• _TASKS TO CARRY OUT_
(1) From the records, copy out unchanged the part that opens with the line containing "This screenshot has height=741, width=1414." and closes with the line containing "point(98,193)".
(2) Pick up the forum thread about propping a boat with a 50hp Etec tiller and keep it going from where it stops.

• _SELECTED TEXT_
I am running a 2013 Etec 50hp Tiller with a Viper 13 7/8" x 17 prop. Boat top speed is between 32-35mph depending on water surface & wind. The boat has a bit of stern squat and takes a bit longer to plane than I would want. It also looses it's bite (Slips) slightly while coming on plane. I am wondering if I should drop the pitch to 15" or go with a Rogue 4 blade. Boat is faster than I really need would rather have it jump up quiker and not loose its bite. Also the boat goes about 3mph as soon as it is put in gear. Too fast to troll. I kinda feel I have too agressive a prop. Please give me some pointers as a new prop is costly.


----------



## fsae99 (Apr 8, 2010)

Sounds to me if this is a text book case for compression plate/anti cav device.

At 32-35 mph sounds like you are to the right operating rpm range. Going lower pitch may mean you are constantly running up against rev limiter.

Does it lose bite on take in flat calm water or just in 1-2' seas? Is the motor mounted with cav plate level with bottom of the hull?

Edit:

I just remembered this boat. I'd try adjusting the jack plate down in 1" increments. this will improve bite and slow the idle speed a bit.


----------



## mirrocraft (Apr 29, 2009)

This happens in flat water with the jackplate all the way down. If I try and take off with the jackplate raised it cavitates worse. Would a four blade the same pitch help with the bite?


----------



## Creek Runner (Sep 1, 2011)

Toadfish let's get toghter and run your boat, I will help you prop it out. Call John if you want a recommendation about my Technical back ground. 

With out running it; 4 blade sounds about right for what you are looking to accoplish. 

Do you have an RPM guage on your boat? RPM's would be helpful when trying to find the best prop. 

Carolina Jim how can you say that he is at the right operating range just by speed.   [smiley=1-mmm.gif]


----------



## fsae99 (Apr 8, 2010)

You have to know speed and prop pitch can not be done by speed alone.

33.162 mph = (((5500/2.67))*60*17)/63360 and accounting for slippage.

Etec WOT OR 5500-6000


----------



## fsae99 (Apr 8, 2010)

I'd take creek up on his offer. Also, 4 blade may be your solution. Hearing what is happening through the take off would be valuable.

I believe your pitch is somewhat low a 4 blade of the same pitch would help with slippage issue. 

Do have to say that I am racking my brain to understand the effect the 4 blade of the same pitch would have on idle speed, assuming same in gear idle rpm's. I just ate a big lunch and I'm a little sleepy.


----------



## mirrocraft (Apr 29, 2009)

Creek i would like to meet you. Please pm me you number and best time.


----------



## mirrocraft (Apr 29, 2009)

• _MATERIAL SUPPLIED_
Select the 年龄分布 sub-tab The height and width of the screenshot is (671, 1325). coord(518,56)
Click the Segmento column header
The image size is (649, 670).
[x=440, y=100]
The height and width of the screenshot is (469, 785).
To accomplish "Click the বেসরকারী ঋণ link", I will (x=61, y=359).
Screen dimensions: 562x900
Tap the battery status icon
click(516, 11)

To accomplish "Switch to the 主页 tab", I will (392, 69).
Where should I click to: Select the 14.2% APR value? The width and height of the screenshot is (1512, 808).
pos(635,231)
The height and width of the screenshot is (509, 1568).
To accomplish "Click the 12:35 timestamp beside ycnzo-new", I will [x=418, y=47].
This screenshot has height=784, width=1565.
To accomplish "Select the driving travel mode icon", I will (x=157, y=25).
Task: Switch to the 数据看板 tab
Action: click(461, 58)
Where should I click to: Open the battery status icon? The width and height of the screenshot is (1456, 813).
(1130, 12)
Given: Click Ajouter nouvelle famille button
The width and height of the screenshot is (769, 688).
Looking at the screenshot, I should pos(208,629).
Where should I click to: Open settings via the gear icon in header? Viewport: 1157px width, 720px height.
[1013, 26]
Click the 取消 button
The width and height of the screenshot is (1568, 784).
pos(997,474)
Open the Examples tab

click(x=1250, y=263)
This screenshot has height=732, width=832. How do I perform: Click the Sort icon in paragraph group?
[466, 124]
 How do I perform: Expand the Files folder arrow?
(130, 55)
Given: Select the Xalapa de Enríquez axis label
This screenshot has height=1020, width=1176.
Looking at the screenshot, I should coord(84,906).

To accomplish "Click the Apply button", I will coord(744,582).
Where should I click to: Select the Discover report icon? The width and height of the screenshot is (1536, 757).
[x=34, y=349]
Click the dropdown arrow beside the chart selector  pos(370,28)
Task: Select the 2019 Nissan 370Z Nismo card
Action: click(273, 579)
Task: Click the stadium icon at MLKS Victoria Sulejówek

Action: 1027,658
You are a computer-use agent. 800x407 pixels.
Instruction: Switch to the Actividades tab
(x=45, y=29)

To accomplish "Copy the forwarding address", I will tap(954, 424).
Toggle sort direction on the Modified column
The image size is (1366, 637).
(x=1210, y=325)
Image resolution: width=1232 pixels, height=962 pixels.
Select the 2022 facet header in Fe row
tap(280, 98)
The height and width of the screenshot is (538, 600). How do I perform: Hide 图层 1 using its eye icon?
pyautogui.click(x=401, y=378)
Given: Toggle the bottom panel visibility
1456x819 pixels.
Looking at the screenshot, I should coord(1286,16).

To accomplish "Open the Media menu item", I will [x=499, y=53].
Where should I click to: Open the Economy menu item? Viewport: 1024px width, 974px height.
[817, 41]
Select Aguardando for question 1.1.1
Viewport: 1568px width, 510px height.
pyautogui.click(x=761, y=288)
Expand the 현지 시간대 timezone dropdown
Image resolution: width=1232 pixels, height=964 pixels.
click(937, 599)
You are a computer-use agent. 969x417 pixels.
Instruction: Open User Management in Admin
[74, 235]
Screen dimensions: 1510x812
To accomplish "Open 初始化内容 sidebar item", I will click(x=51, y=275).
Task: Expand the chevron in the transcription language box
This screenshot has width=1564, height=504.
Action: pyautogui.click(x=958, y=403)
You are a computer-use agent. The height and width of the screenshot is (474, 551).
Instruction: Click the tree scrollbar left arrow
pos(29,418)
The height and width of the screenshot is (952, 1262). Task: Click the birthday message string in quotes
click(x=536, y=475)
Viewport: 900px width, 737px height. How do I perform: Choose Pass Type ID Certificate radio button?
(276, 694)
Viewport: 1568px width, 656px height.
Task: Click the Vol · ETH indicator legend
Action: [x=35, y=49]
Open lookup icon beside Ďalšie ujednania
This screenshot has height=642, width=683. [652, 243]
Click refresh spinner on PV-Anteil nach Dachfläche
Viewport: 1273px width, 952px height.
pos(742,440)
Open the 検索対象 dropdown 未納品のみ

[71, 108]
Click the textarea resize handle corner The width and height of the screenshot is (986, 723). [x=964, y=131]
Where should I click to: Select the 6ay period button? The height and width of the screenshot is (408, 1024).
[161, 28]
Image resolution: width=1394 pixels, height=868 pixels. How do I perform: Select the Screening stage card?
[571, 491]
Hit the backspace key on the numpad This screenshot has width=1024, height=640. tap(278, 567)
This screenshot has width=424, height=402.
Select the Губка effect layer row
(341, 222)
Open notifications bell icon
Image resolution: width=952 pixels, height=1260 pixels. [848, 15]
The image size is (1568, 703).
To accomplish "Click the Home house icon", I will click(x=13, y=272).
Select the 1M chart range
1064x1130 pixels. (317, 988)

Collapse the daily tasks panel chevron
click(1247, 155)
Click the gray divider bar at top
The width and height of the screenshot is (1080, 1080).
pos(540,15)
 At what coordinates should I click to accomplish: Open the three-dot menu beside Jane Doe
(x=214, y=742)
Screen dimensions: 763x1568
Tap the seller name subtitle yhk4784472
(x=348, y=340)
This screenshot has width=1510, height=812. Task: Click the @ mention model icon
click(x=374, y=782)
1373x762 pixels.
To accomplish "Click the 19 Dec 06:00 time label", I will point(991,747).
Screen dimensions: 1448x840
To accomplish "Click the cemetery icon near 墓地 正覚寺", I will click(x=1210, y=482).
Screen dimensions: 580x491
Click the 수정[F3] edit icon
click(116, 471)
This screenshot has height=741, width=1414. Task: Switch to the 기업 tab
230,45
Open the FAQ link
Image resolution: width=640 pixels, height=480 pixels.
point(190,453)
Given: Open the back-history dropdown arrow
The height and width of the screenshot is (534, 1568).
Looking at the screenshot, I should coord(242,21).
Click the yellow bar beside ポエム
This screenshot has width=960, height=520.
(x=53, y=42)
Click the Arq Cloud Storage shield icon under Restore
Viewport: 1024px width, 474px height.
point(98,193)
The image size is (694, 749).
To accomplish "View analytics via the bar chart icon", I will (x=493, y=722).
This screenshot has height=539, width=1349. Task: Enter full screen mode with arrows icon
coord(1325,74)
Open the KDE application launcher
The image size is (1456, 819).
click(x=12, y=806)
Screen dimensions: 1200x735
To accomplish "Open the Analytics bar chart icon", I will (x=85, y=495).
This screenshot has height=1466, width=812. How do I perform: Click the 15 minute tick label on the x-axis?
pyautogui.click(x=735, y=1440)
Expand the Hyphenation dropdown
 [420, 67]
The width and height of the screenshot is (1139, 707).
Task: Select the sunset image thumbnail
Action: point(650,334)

• _EXERCISE RESPONSES_
(1)
This screenshot has height=741, width=1414. Task: Switch to the 기업 tab
230,45
Open the FAQ link
Image resolution: width=640 pixels, height=480 pixels.
point(190,453)
Given: Open the back-history dropdown arrow
The height and width of the screenshot is (534, 1568).
Looking at the screenshot, I should coord(242,21).
Click the yellow bar beside ポエム
This screenshot has width=960, height=520.
(x=53, y=42)
Click the Arq Cloud Storage shield icon under Restore
Viewport: 1024px width, 474px height.
point(98,193)

(2)
Carolina Jim, i am concerned with the happy median between a slower troll and a quik hole shot. If top speed reached about 30mph i would be happy. As i get older it is less about speed and more about getting up quicker and comfort. Love the hull and layout just need better performance to make this boat perform at it's best. I am this far. I do appreciate your time.


----------



## mirrocraft (Apr 29, 2009)

The hull performs best about 26-28mph. If that helps.


----------



## cutrunner (Jun 8, 2010)

Whats bothering me about all of this is that i want to say go with the 4 blade, but man... 13 7/8 diameter is a huge prop to swing on a 50hp imo. That blade area should make it jump up instantly..
Whats the boat weigh (realisticly)?
Even on my skiff a 13 7/8 kills my top end but snaps neck on holeshot.
Im thinking that maybe its so much blade area that its lugging the motor.
Maybe try a 13x 17. That drop in almost an inch "could" be what your looking for.
Btw, you need a tach


----------



## mirrocraft (Apr 29, 2009)

The prop looks huge. It is so big it has less than a 1/2" from the Motors cavitation plate. Too close to install a bobs true tracker plate. Any added cavitation plate would have to be on top of the factory platte it's so close.


----------



## mirrocraft (Apr 29, 2009)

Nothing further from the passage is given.